Par Dominique Albertini
C’est la rançon du succès, ou plutôt de la survie : l’euro est fort. La monnaie unique s’apprécie à mesure que se dissipent les inquiétudes sur sa pérennité. Au point que, dans les milieux d’affaires et certains gouvernements, on s’inquiète ouvertement d’un redressement trop rapide, qui étoufferait la reprise économique en renchérissant les exportations européennes.
Certes, à 1,34 dollar, l’euro est dans sa moyenne de long terme. Loin encore du maximum de 1,6 dollar atteint en juillet 2008, ou du pic du printemps 2011, juste sous les 1,5 dollar. Mais la tendance constatée depuis l’été 2012 (+10% par rapport au dollar, +25% par rapport au yen) est-elle soutenable, si elle se prolonge ?
Preuve que cette crainte n’a rien de farfelu, elle a été relayée mi-janvier par Jean-Claude Juncker lui-même. S’exprimant devant des hommes d’affaires, le président de l’Eurogroupe (remplacé depuis par le néerlandais Jeroen Dijsselbloem) a estimé que, «pour les entreprises qui exportent à l’extérieur de l’Union européenne, le taux de l’euro est dangereusement haut». Au sommet de Davos, vendredi dernier, c’est le ministre de l’Economie français, Pierre Moscovici, qui s’est exprimé en ce sens.
Le sujet est d’autant plus pressant que le nouveau gouvernement japonais affiche, lui, sa volonté de déprécier le yen, et a fait plier en ce sens une Banque centrale théoriquement indépendante. De quoi faire craindre une «guerre des monnaies» – une succession de dévaluations compétitives de la part des grandes puissances économiques – dont l’Europe, accrochée à son orthodoxie monétaire, serait la perdante.
Euro fort et rapport Gallois
L’appréciation de l’euro a été soutenue par les déclarations d’intention de la BCE, et notamment, début septembre 2011, par la promesse d’une intervention «illimitée» – mais conditionnelle – sur les dettes souveraines dont les taux seraient jugés trop élevés.
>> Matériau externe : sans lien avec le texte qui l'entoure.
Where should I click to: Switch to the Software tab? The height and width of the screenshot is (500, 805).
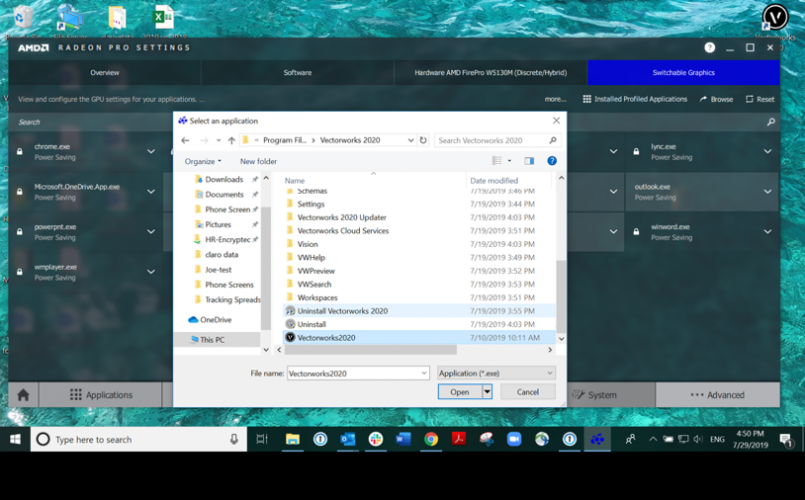tap(297, 73)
Symbole de confiance, l’euro fort est avantageux pour les importations européennes, par exemple en matière d’hydrocarbures. Mais, revers de la médaille, il pénalise les exportations vers l’extérieur de la zone euro (soit environ la moitié des exportations totales des pays membres), provoquant régulièrement un débat, sur le thème du verre à moitié vide ou à moitié plein.
L’exemple classique d’une entreprise gênée par cette situation est Airbus. L’avionneur assemble ses appareils en zone euro mais les vend en dollars, et a pour principal concurrent l’américain Boeing. Il n’est donc pas étonnant que Louis Gallois, ex-PDG de la maison-mère d’Airbus, EADS, ait évoqué la question dans un passage – peu commenté – de son fameux rapport.
«Le redressement de la compétitivité dans les pays les plus exposés à la concurrence par les prix, et donc en France, est pour partie lié à un niveau plus acceptable de l’euro par rapport aux principales monnaies mondiales, écrit-il. Les économistes fixent ce niveau entre 1,15 et 1,2 dollar pour un euro. Il importe que l’Eurogroupe, qui en a la responsabilité, appuyé par la BCE qui en a les clés, s’exprime clairement. Il ne l’a pratiquement jamais fait dans ce sens».